UINSGD.AC.ID (Humas) — Di tengah krisis multidimensi yang menimpa bangsa kita ini, mulai dari krisis moral, krisis ideologi, krisis ekonomi, dan lain sebagainya; Sekarang ini, di antara kita mungkin sedang bertani, namun gagal panen. Atau panen sukses tapi harganya tidak sesuai harapan. Yang menjadi pelajar, nilai yang diperoleh kurang sesuai harapan. Yang kerja kantor, ada masalah di kantornya. Yang berdagang ditipu orang. Yang sedang menimba ilmu ketidak lulusannya sesuia dengan harapan lulus tepat waktu dengan IPK yang memadai.
Hal tersebut bisa saja menimpa kita. Di saat-saat demikian, kita tetap harus menata hati untuk memosisikan Allah pada dugaan yang selalu baik. Kata Allah dalam hadits qudsi menyebutkan:
أَنَا عِنْدَ ظَنِّ عَبْدِيْ بِيْ
Artinya, “Aku itu berada pada posisi dugaan hamba-Ku kepada-Ku.”

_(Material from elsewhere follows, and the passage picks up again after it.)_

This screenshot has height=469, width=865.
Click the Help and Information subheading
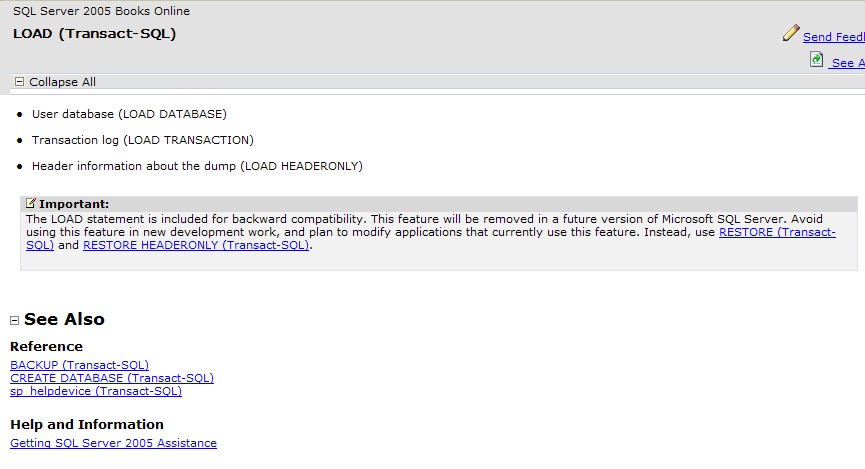pyautogui.click(x=87, y=424)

Maksudnya, jika kita meyakini Allah tidak akan bisa menyelesaikan masalah kita, masalah kita pun tidak akan kelar. Apabila kita yakin bahwa Allah bisa menyelesaikan urusan kita yang menurut ukuran kita itu sangat rumit, Allah pun akan menyelesaikan problem tersebut dengan skenarionya yang indah. Maka yang patut kita panjatkan kepada Allah bukan kalimat “Ya Allah, masalahku sungguh besar.” Bukan. Namun, dengan kalimat “Masalah! Allah-ku maha paling besar.” Seberapa besar masalah kita, Allah lebih agung daripada masalah kita.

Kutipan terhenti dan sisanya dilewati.